Tesla late on Wednesday named Robyn Denholm as its new chairman to replace Elon Musk, effective immediately.

Musk was forced to give up the role as part of a settlement with the Securities and Exchange Commission over a lawsuit filed against him for his infamous “funding secured” tweet made in August in regards to taking Tesla private, though he remains CEO of the electric car manufacturer. Musk and Tesla were also fined $20 million each as part of the deal.

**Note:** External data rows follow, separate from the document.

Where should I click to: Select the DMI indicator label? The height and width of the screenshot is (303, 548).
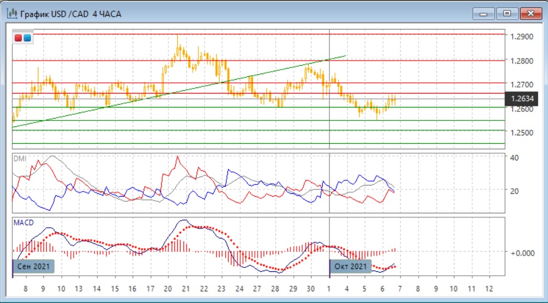tap(20, 158)
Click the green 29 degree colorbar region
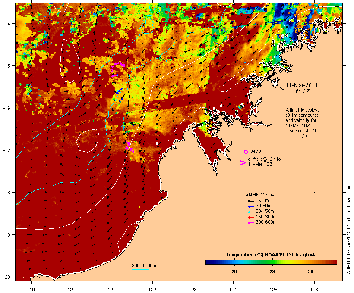 (272, 262)
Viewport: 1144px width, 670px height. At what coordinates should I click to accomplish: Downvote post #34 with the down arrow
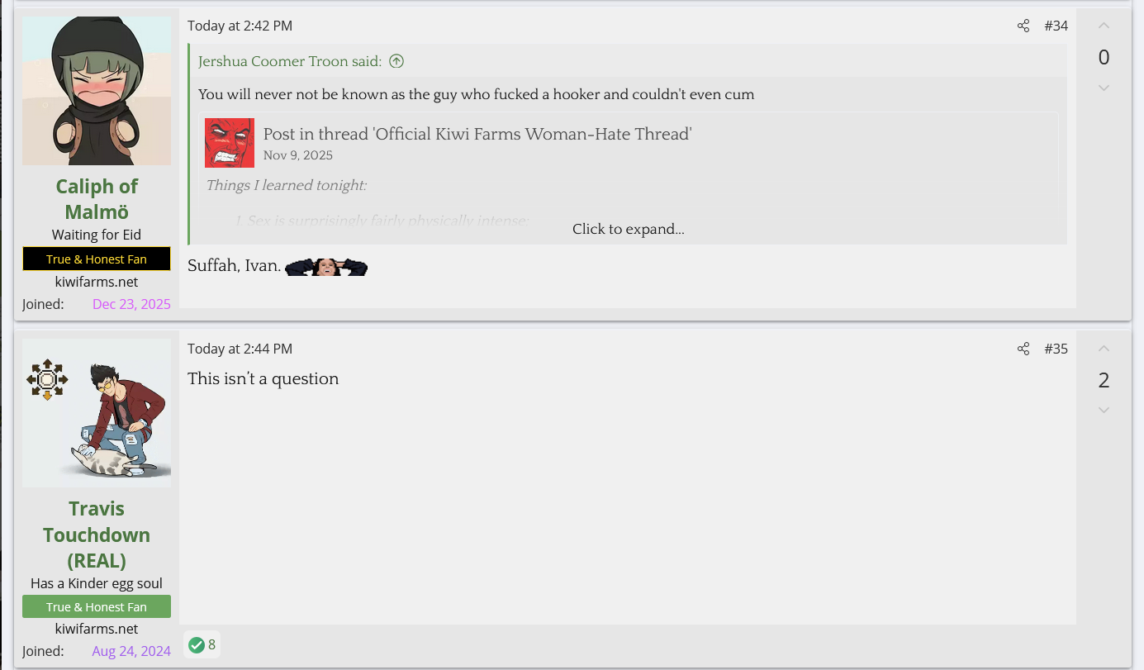click(1104, 88)
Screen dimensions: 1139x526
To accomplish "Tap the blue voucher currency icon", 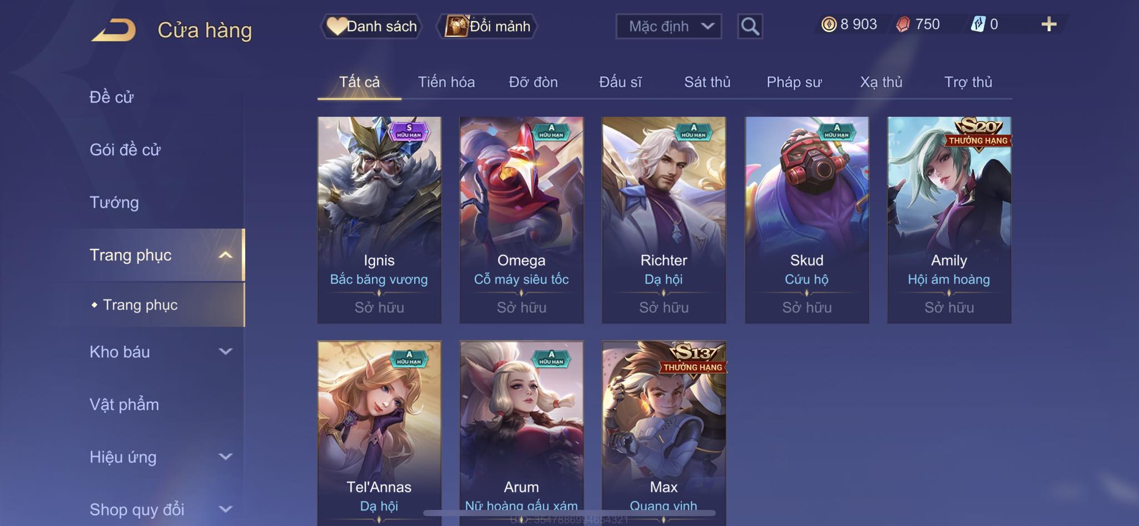I will point(978,24).
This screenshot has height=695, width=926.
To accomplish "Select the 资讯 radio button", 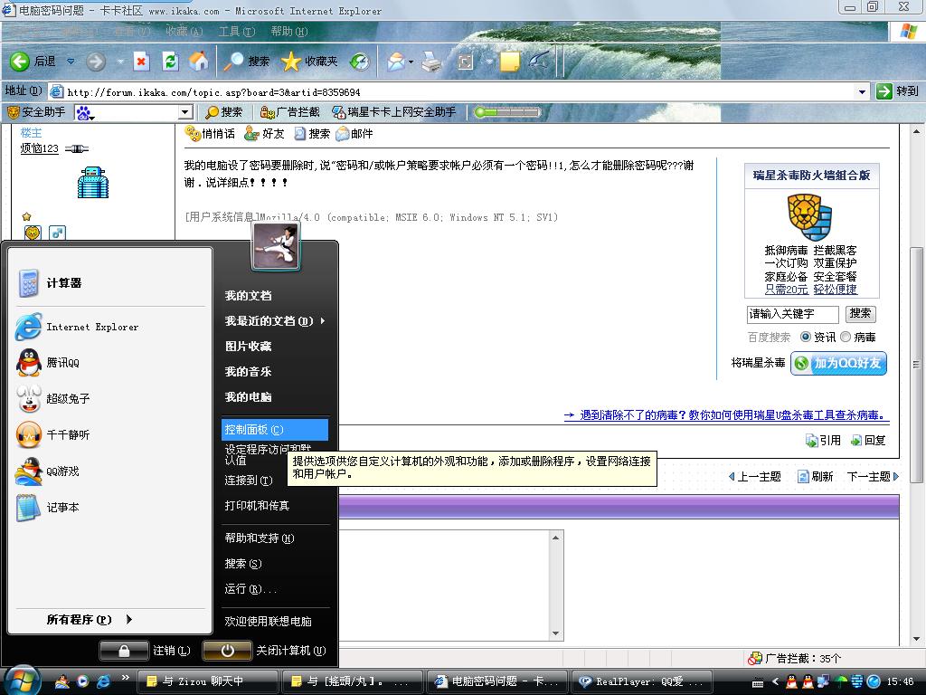I will (805, 337).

Denholm has been a Tesla board member since 2014 and has extensive experience in the finance and tech fields. She is widely credited with leading a team that drove significant increases in Juniper’s revenues, during the nine years she served as CFO for the networking firm. Her previous job was in her native Australia where she served as CFO and head of strategy of communications firm Telstra.

Interestingly, another Australian, James Murdoch, son of billionaire media mogul Rupert Murdoch, was rumored for the chairman role at Tesla. Like Denholm, Murdoch is also a Tesla board member.

Robyn Denholm

Robyn Denholm

“I believe in this company, I believe in its mission and I look forward to helping Elon and the Tesla team achieve sustainable profitability and drive long-term shareholder value,” Denholm said.

The news comes just weeks after Tesla posted net profit of $312 million for the third quarter, by far its largest ever. Since it went public in 2010, Tesla has posted a profit in only two quarters: once in 2013 and again in 2016. During that time it's burned through more than $6 billion.

The company is also building a record number of cars, despite its Model 3 still only available in the United States and Canada. Tesla delivered close to 70,000 units in the third quarter and secured a site in China for a new car plant.

Tesla isn't completely out of the woods yet, however. Established automakers have started introducing high-volume electric cars. Tesla also revealed last week that the SEC has subpoenaed information about statements made in 2017 about Model 3 production to determine whether Musk misled investors about Tesla's capacity to build the car.